Nadat ik heb kunnen vaststellen dat u uwerzijds uw betalingsverplichtingen bent nagekomen kan het thans door u gevorderde restbedrag per omgaande worden overgeboekt van onze Derdengeldrekening naar uw bankrekening.
Nadrukkelijk deel ik u mede dat er geen enkele noodzaak is om uw vordering jegens cliënt in de hand te stellen van een deurwaarder. Dit betekent dat alle kosten die u in verband daarmee maakt voor uw eigen rekening zullen blijven. (…)”
c. De door [betrokkene] op 10 januari 2009 opgestelde verklaring (productie 2 conclusie van antwoord) houdt in:
“Ondergetekende, (…) [betrokkene] , (…) geeft zijn advocaat, mr. [geïntimeerde] , (…) toestemming om de nog openstaande declaraties van mr. [geïntimeerde] over het boekjaar 2008 terzake honorarium, zulks tot een bedrag van € 6.719,91, te verrekenen met de gelden die de advocaat voor hem in depot houdt op de derdengeldenrekening van [Advocaten] Advocaten in de zaak [betrokkene] / [appellant] .”
d. Op 13 januari 2009 is het bedrag van € 6.719,91 op de kantoorrekening van [geïntimeerde] gestort.
e. Op 27 februari 2009 heeft [appellant] een exploot van dagvaarding laten betekenen aan [betrokkene] . In genoemde dagvaarding vordert hij in elk geval betaling van zijn hiervoor onder sub a genoemde voor [betrokkene] verrichte werkzaamheden. [geïntimeerde] treedt in die procedure op als advocaat van [betrokkene] .
f. Bij vonnis van 25 augustus 2009 wordt [betrokkene] in staat van faillissement verklaard. De procedure tussen [appellant] en [betrokkene] wordt wegens het faillissement van rechtswege geschorst. Het bij rolbericht van [appellant] (productie 1 conclusie van antwoord) door hem gedane verzoek van 27 april 2011 tot doorhaling van de zaak op 4 mei 2011 wordt door de rechtbank gehonoreerd.
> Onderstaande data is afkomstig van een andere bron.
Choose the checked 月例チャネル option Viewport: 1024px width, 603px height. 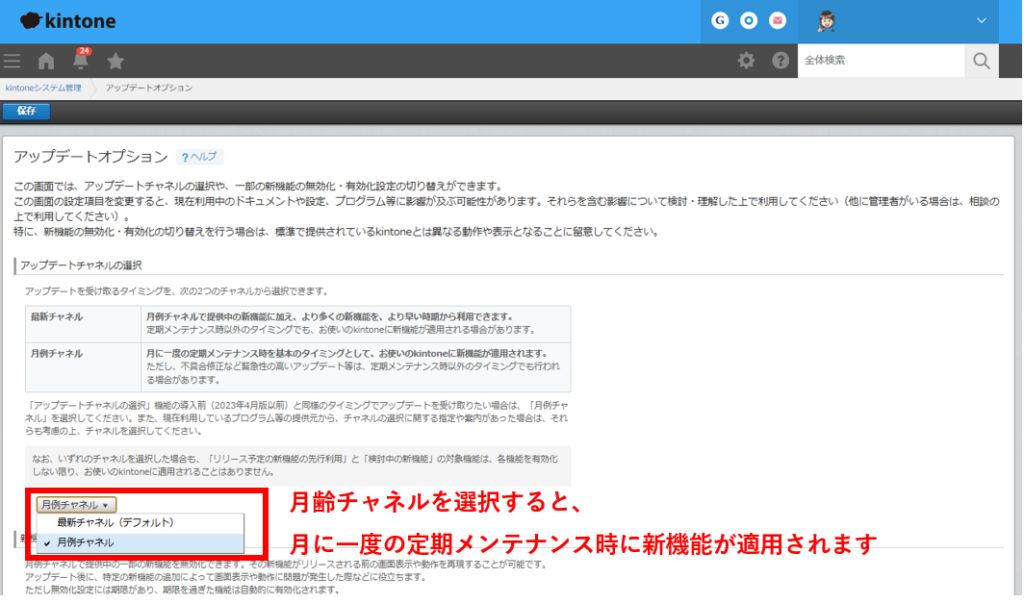[86, 542]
g. De brief van 14 september 2009 (productie 3 conclusie van antwoord) van mr. Schambergen in zijn hoedanigheid van curator in het faillissement van [betrokkene] , aan mr. [geïntimeerde] , houdt in:
“(…)
Blijkens uw conclusie van antwoord (…) bevindt zich onder uw stichting derdengelden het bedrag ad € 6719.91.
Ik verzoek u (…) om dit bedrag omgaand over te maken op de (…) faillissementsrekening (…) t.n.v. (…) [betrokkene] (…), mr. P.J. Schambergen curator.
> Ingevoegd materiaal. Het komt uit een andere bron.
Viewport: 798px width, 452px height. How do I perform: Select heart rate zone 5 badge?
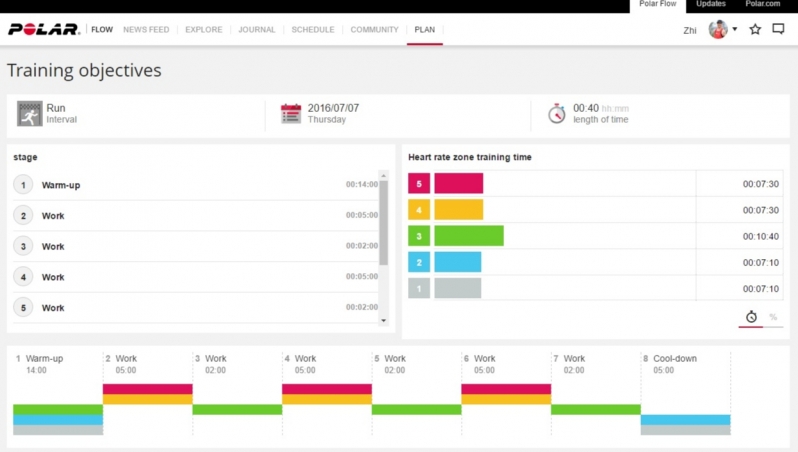coord(419,184)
Naar u begrijpt betreft het hier gelden van de gefailleerde, die zonder verrekening in de boedel vallen.”
h. Bij beslissing van 29 augustus 2011 (noot hof: de rechtbank heeft in het bestreden vonnis de datum van verzending (30 augustus 2011) als datum van beslissing vermeld) van de Raad van Discipline in het ressort ’s-Hertogenbosch (productie 4 dagvaarding in eerste aanleg) is mr. [geïntimeerde] de maatregel opgelegd van enkele waarschuwing. De daaraan ten grondslag liggende klacht was ingediend door [appellant] en luidde dat mr. [geïntimeerde] op zijn derdengeldrekening een bedrag heeft ontvangen dat bestemd was voor klager; dat bedrag is echter door verweerder niet aan klager doorbetaald.
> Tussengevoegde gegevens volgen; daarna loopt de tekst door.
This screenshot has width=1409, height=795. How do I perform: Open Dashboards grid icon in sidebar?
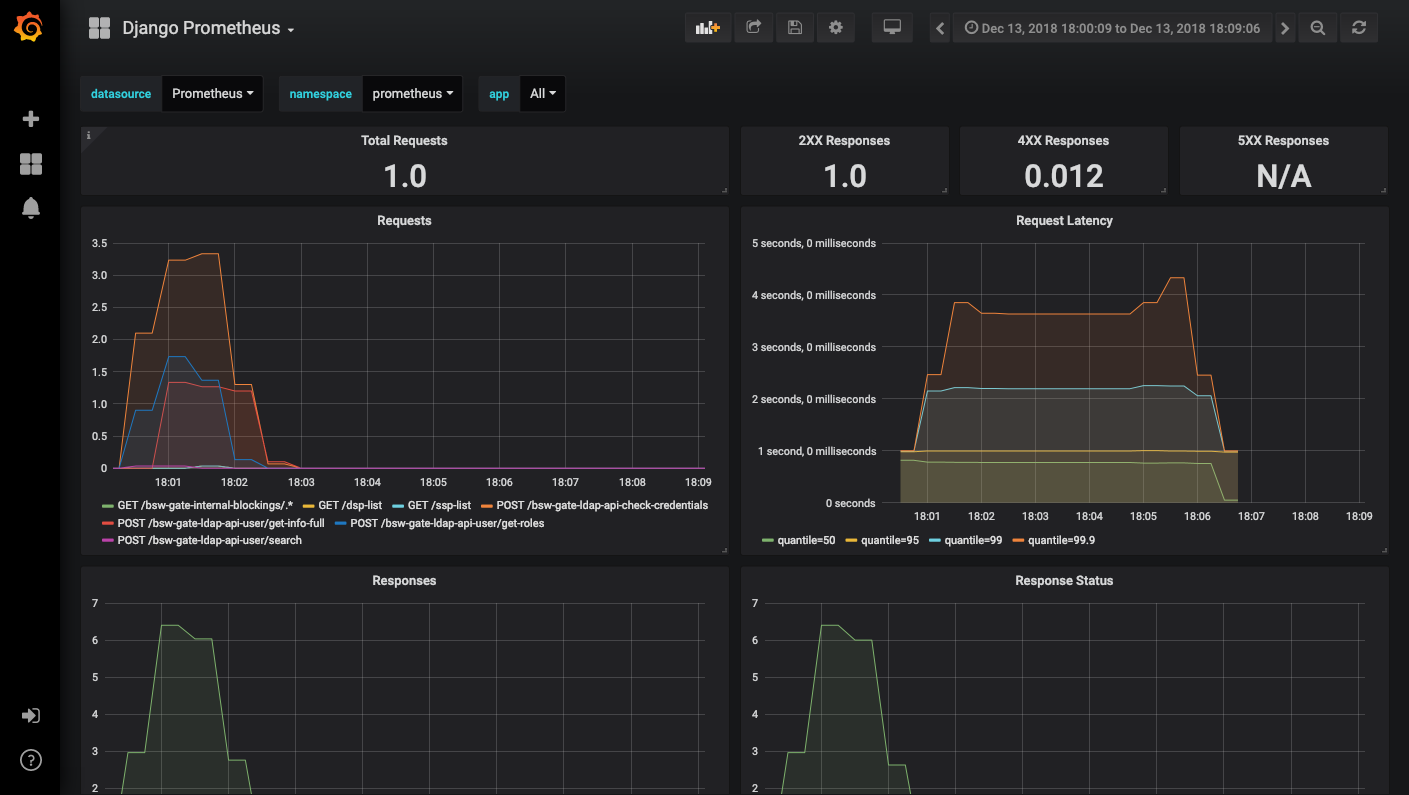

i. De brief van 7 december 2011 (productie 8 dagvaarding in eerste aanleg) van mr. Schambergen in zijn hoedanigheid van curator in het faillissement van [betrokkene] , aan ARAG Rechtsbijstand t.a.v. mr. S. Buddingh -Toes, de gemachtigde van [appellant] , houdt in:
“(…)
In mijn hoedanigheid van curator in het faillissement van de heer [betrokkene] deel ik u hierdoor mede, dat de boedel geen aanspraak meer maakt op het bedrag ad € 6719,91.”
j. De brief van 13 november 2014 (als (doorgenummerde) productie 12 bij memorie van grieven overgelegd) van mr. Schambergen in zijn hoedanigheid van voormalig curator in het faillissement van [betrokkene] , aan mr. S. Buddingh , de gemachtigde van [appellant] , houdt in:
“(…)
Kort na aanvang van het faillissement op 25 augustus 2009, is door mij (…) aanspraak gemaakt op het bedrag ad € 6719,91. Mr [geïntimeerde] deelde mij toen mede, dat hij dit bedrag op 10 januari 2009 had verrekend met openstaande declaraties uit 2008.
(…)
Op basis van een inschatting van de proceskansen (…) is in overleg met de rechter-commissaris besloten om de procedure niet over te nemen.
Het faillissement is op 20 november 2012 opgeheven wegens de toestand van de boedel.
Mijn faxbericht (…) d.d. 7 december 2011 vormde de conclusie van bovenstaande. (…)”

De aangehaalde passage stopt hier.